§ **WORK TO DO**
Please repeat the items from the start through the line containing "(x=407, y=405)", both ends included, and leave the pictures out of your answer.
======== ROWS ========
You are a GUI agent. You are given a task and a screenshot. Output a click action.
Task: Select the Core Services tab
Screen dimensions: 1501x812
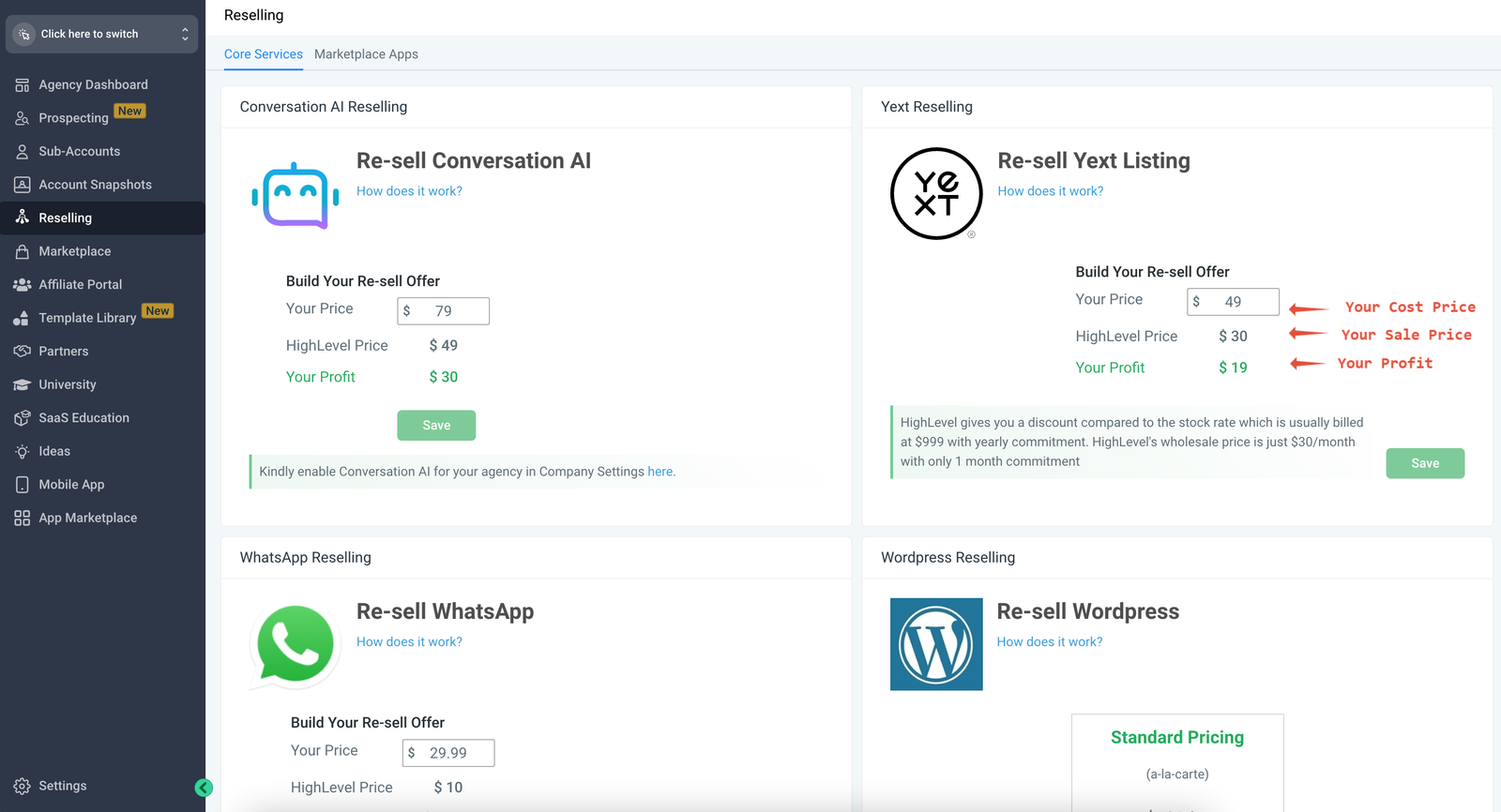tap(264, 54)
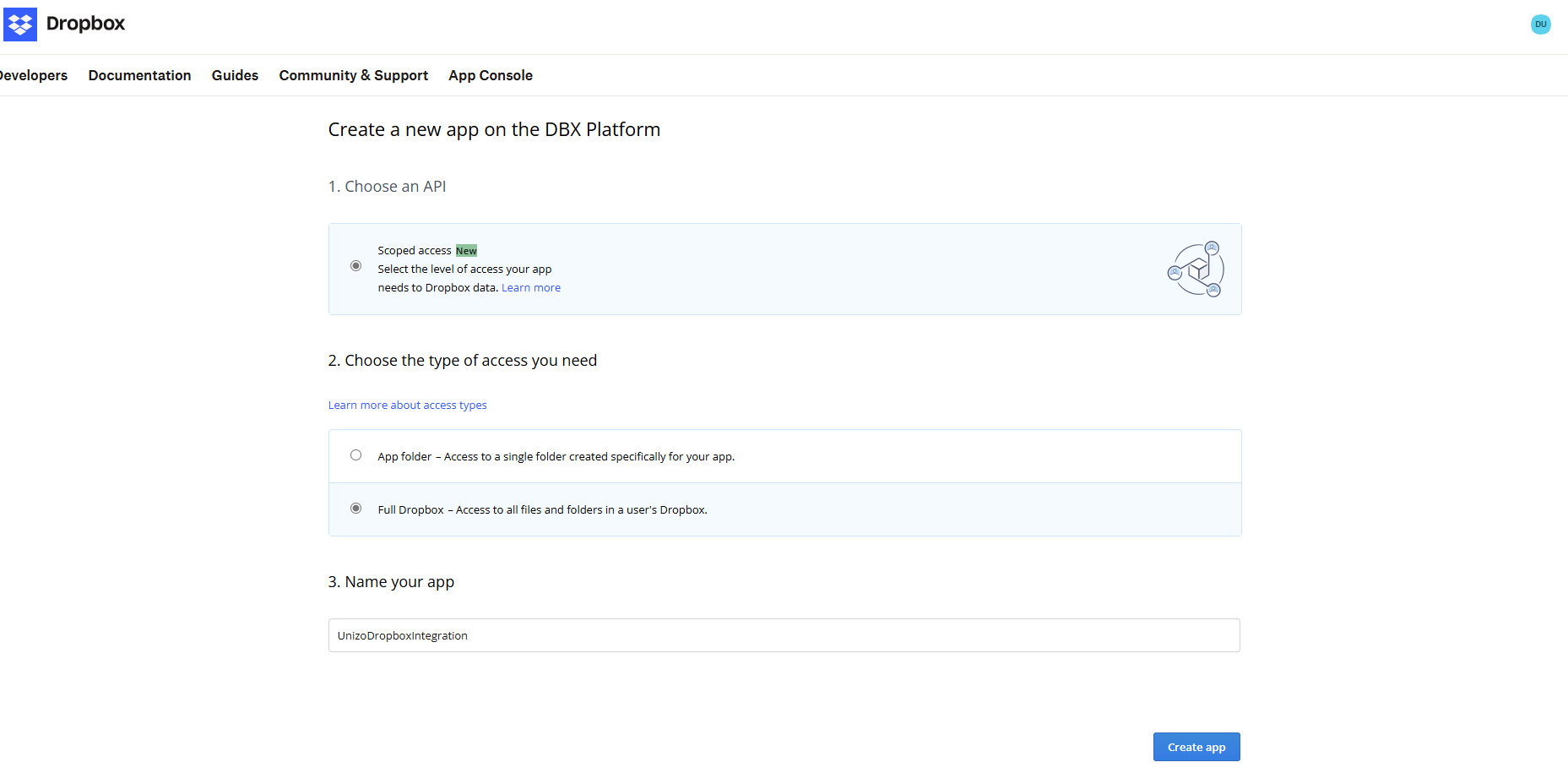Click Learn more about access types
Image resolution: width=1568 pixels, height=784 pixels.
(x=407, y=405)
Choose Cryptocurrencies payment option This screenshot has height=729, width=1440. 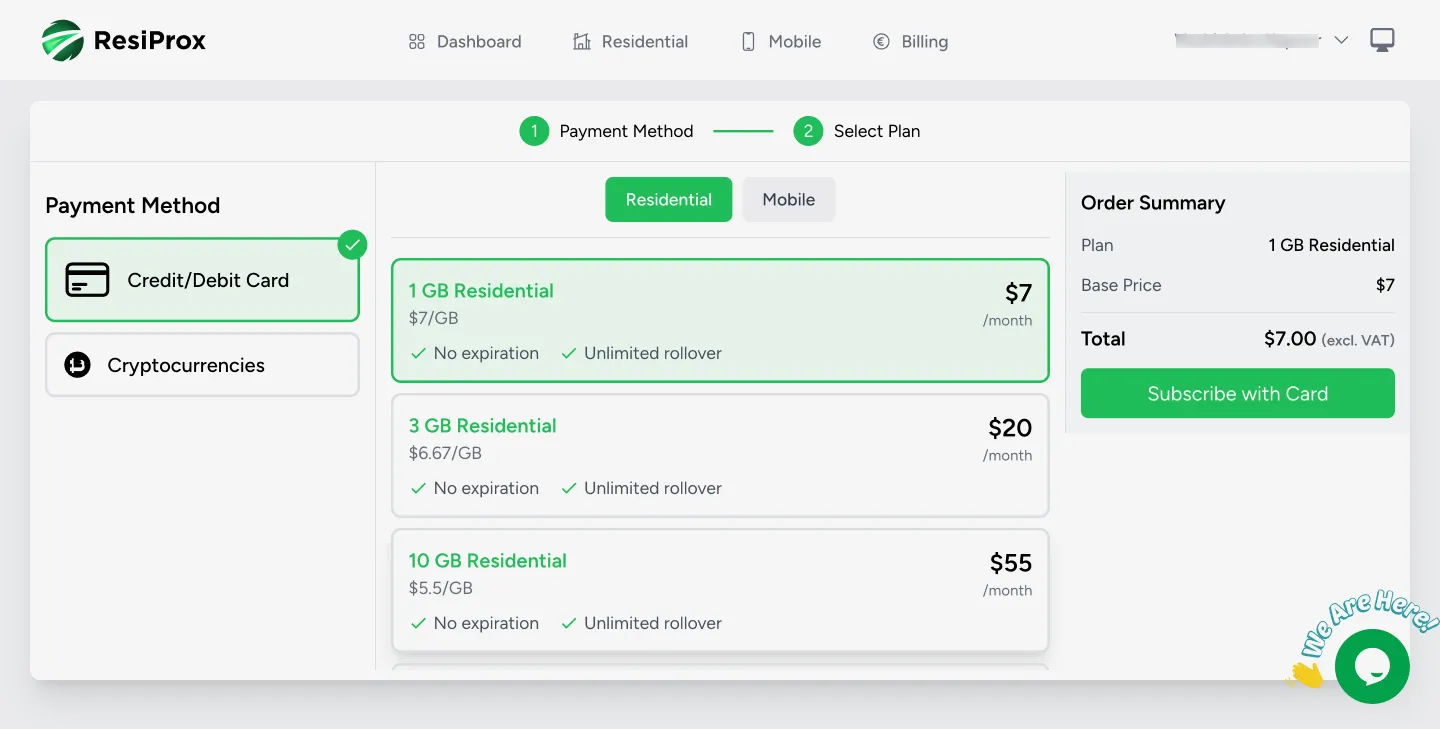point(202,365)
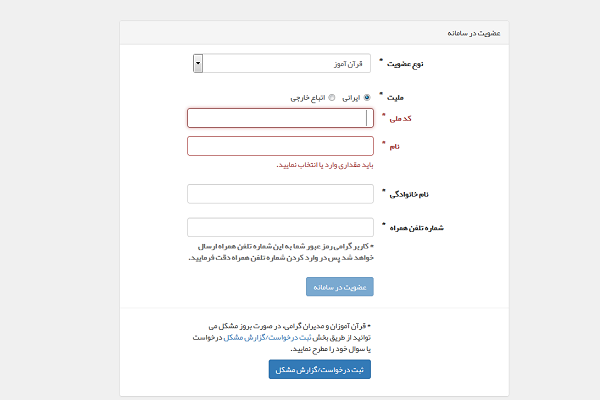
========
§ **FINAL RESULT**
You are a GUI agent. You are given a task and a screenshot. Output a click action.
Task: Select the Core Services tab
Screen dimensions: 1501x812
tap(264, 54)
Click Learn more about access types
Image resolution: width=1568 pixels, height=784 pixels.
(x=407, y=405)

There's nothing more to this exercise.